The Florida Legislature's research office will not submit an updated financial impact statement on the potential ramifications of deregulating the state's electricity market amid the legal battle over an advocacy group's ballot proposal.
The Financial Impact Estimating Conference, a committee within the state's Office of Economic and Demographic Research that examines the financial effects of proposed constitutional amendments, told Attorney General Ashley Moody on Aug. 12 that it would not submit an update to its findings on what would happen if Florida opened its wholesale and retail electricity markets to competition and redesigned a new electricity market system.
As part of her petition to the Supreme Court of Florida to determine whether the proposed ballot question is legally sound, Moody had asked the committee to submit an update to its March 2019 report on the proposed ballot initiative in light of a new law regarding potential constitution changes. Under the law, instead of just looking at changes to revenues or costs to local and state governments, the Financial Impact Estimating Conference would also have to assess the estimated economic impact on the state and local economy and the overall impact to the state budget.
Because the proposed ballot question was filed before Gov. Ron DeSantis enacted the law, the Supreme Court of Florida gave the committee 20 days to submit a new report that complied with the current law if the group wanted to, said Amy Baker, the coordinator for the Office of Economic and Demographic Research. But Baker said her team concluded that was not enough time.
"Even though they granted us an additional 20 days, that was not enough time to do a full-blown economic analysis," Baker said in a phone interview with S&P Global Market Intelligence. "The new law says that you have 75 days to do the review, and we felt like there wasn't anything we could do within a 20-day period, when the clock was already running, that would be meaningful."
Citizens for Energy Choices, the organization behind the proposal, is gathering signatures for Floridians to vote on whether to allow utility customers "the right to choose their electricity provider and to generate and sell electricity." The proposed amendment would require the Florida Legislature to adopt legislation, effective June 1, 2025, that opens wholesale and retail electricity markets to competition.
At the same time, investor-owned utilities would be limited to building, operating and repairing transmission and distribution systems and would have to sell their generation assets.
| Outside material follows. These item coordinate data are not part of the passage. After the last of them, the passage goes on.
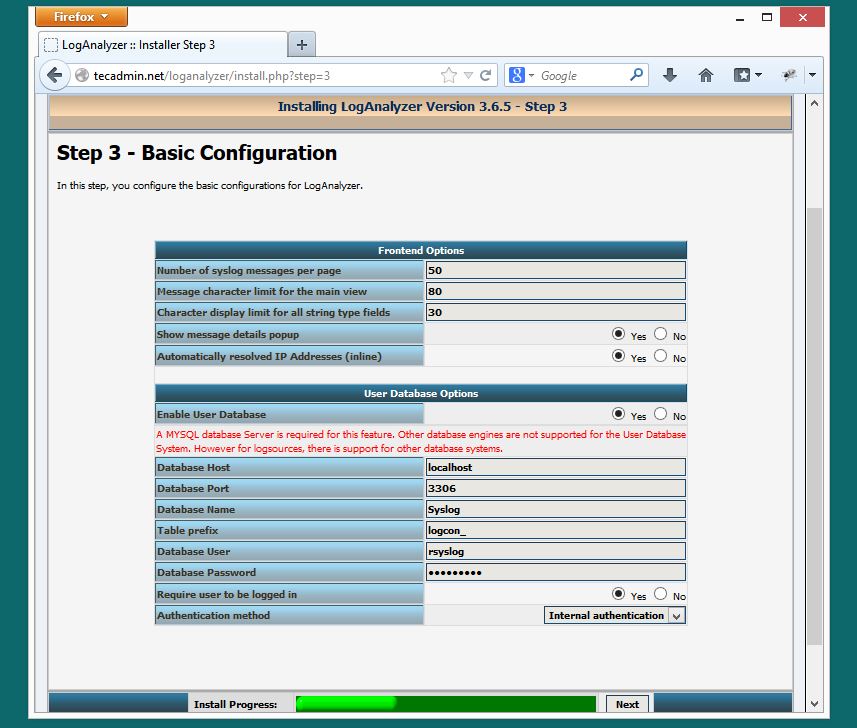
Task: Go to the home page icon
Action: pyautogui.click(x=706, y=75)
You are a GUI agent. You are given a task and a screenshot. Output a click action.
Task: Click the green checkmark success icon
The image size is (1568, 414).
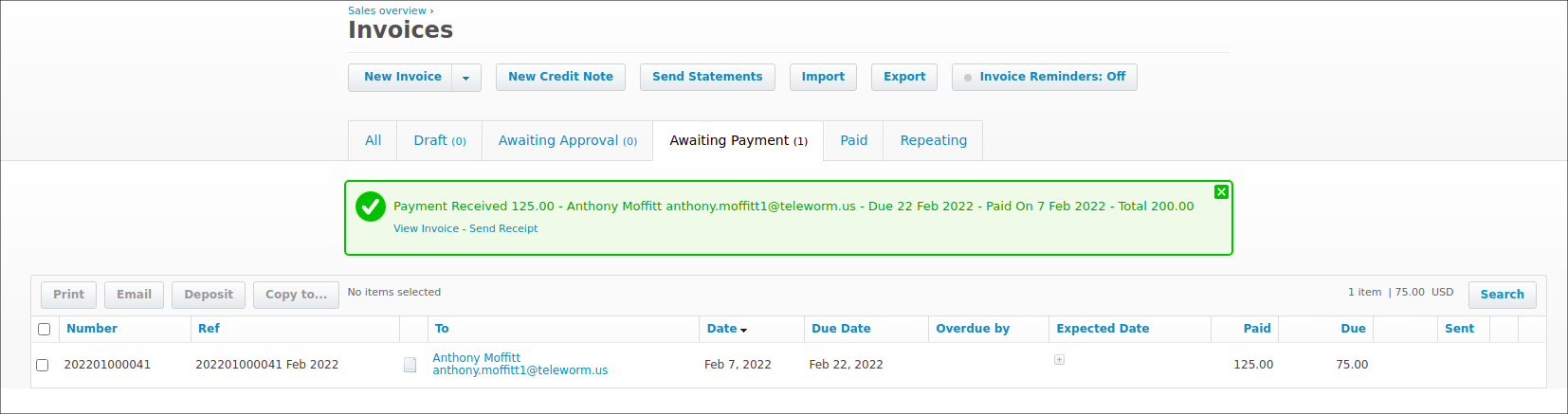point(371,207)
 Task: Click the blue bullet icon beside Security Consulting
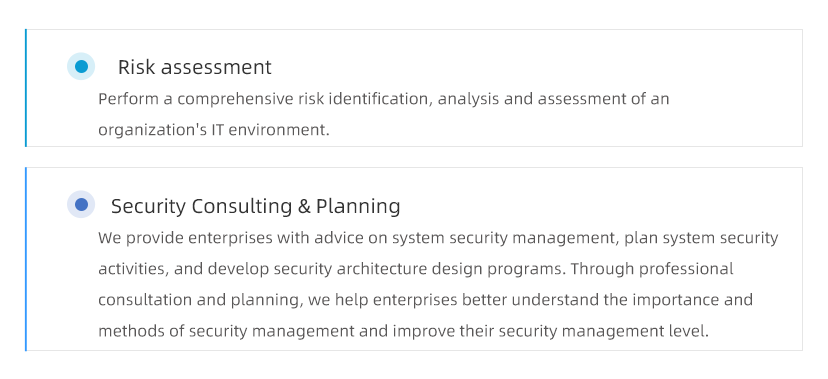tap(81, 204)
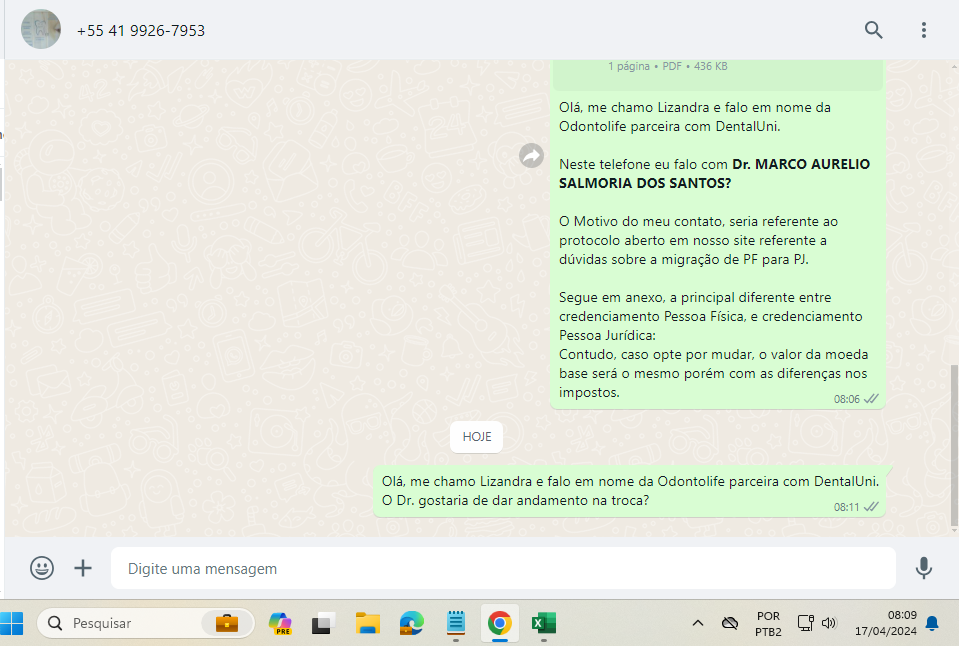Launch Microsoft Edge from taskbar
The height and width of the screenshot is (646, 959).
click(412, 624)
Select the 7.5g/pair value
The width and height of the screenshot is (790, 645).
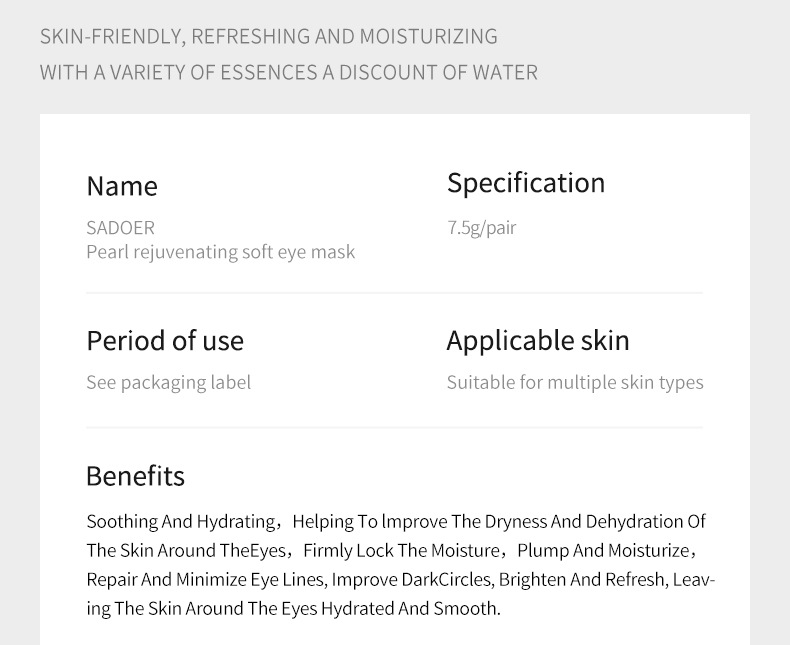click(482, 228)
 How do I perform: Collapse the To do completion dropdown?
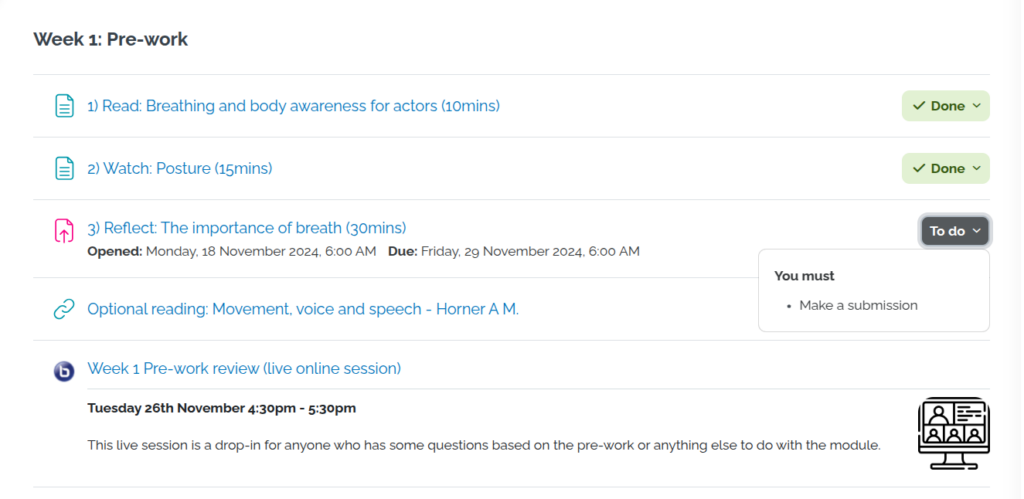(x=955, y=231)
Moody and several utilities, including NextEra Energy Inc.'s Florida Power & Light Co. and Duke Energy Corp.'s Florida subsidiary, have spoken out against the initiative.
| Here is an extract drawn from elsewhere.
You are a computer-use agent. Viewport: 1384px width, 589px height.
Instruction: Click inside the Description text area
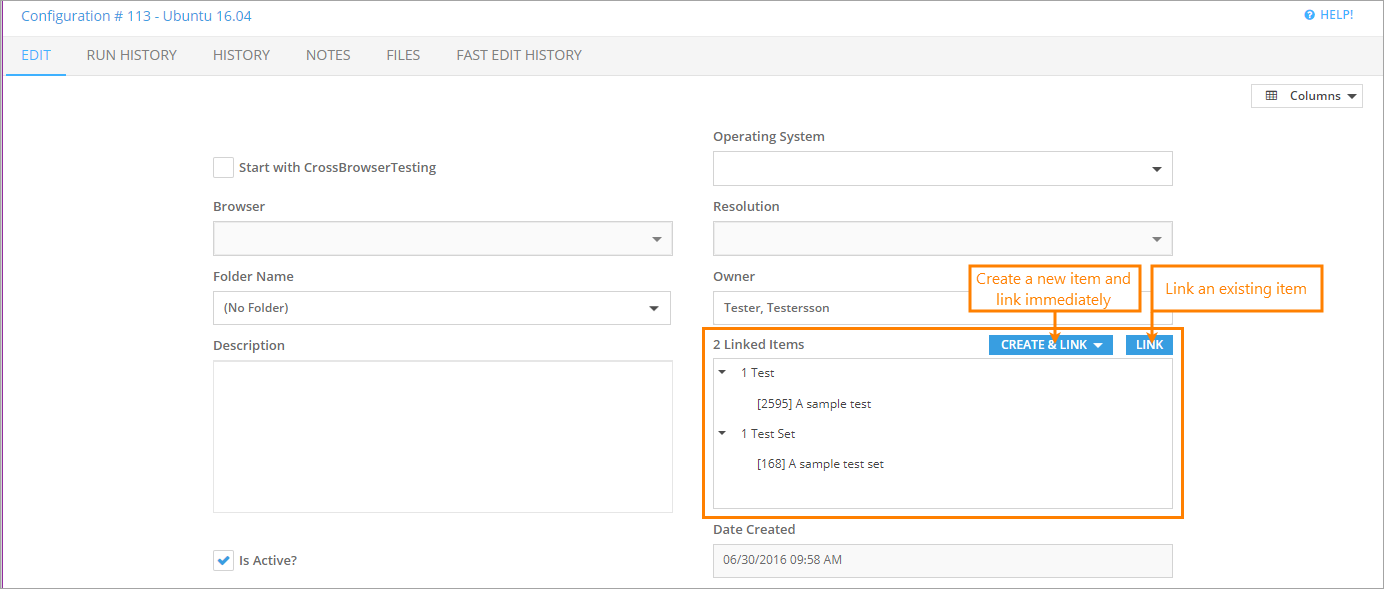pyautogui.click(x=442, y=436)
Citizens for Energy Choices needs more than 776,000 valid signatures, or 8% of the votes cast in Florida's 2016 general election, for the proposal to be included on the November 2020 ballot. So far, the group has approximately 386,604 signatures. The group must have its required signatures by Feb. 1, 2020.
In its earlier findings, the Financial Impact Estimating Conference said the financial effect from market deregulation "is unknowable until the Legislature acts," though there would be significant costs to state and municipalities to transition to a fully operational system.
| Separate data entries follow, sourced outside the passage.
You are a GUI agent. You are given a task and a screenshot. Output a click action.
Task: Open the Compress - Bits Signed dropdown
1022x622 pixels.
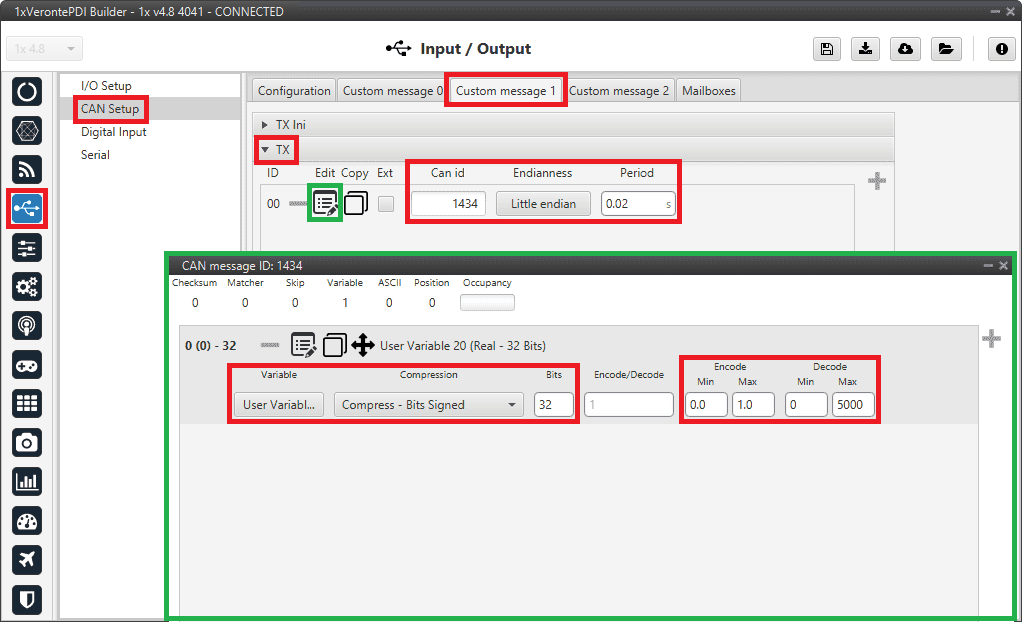click(428, 405)
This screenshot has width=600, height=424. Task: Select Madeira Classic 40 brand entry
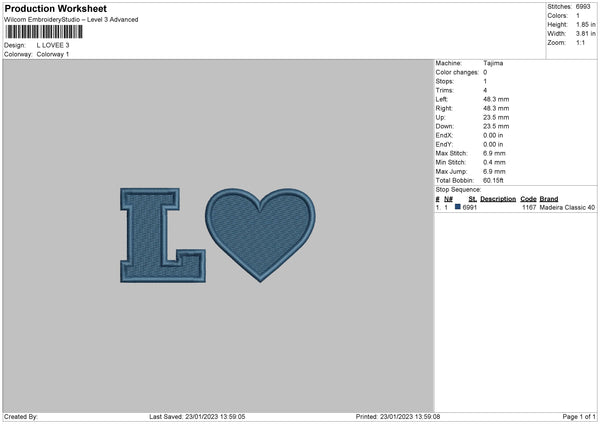pyautogui.click(x=567, y=207)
"The cost of purchasing electricity by governments may be higher or lower, depending on changes in charges for electricity resulting from the amendment," the committee said. "As currently administered, several government revenues would be reduced, but the legislative response to these effects is unknown."
Oral arguments on Citizens for Energy Choices' proposal will be held on August 28. Baker said the short turnaround for a new financial impact statement might have been because of the upcoming court hearing and the fact that all parties have already filed briefs on the matter. However, the court was understanding about the Financial Impact Estimating Conference declining to do another review.
"They were very nice about it," she added.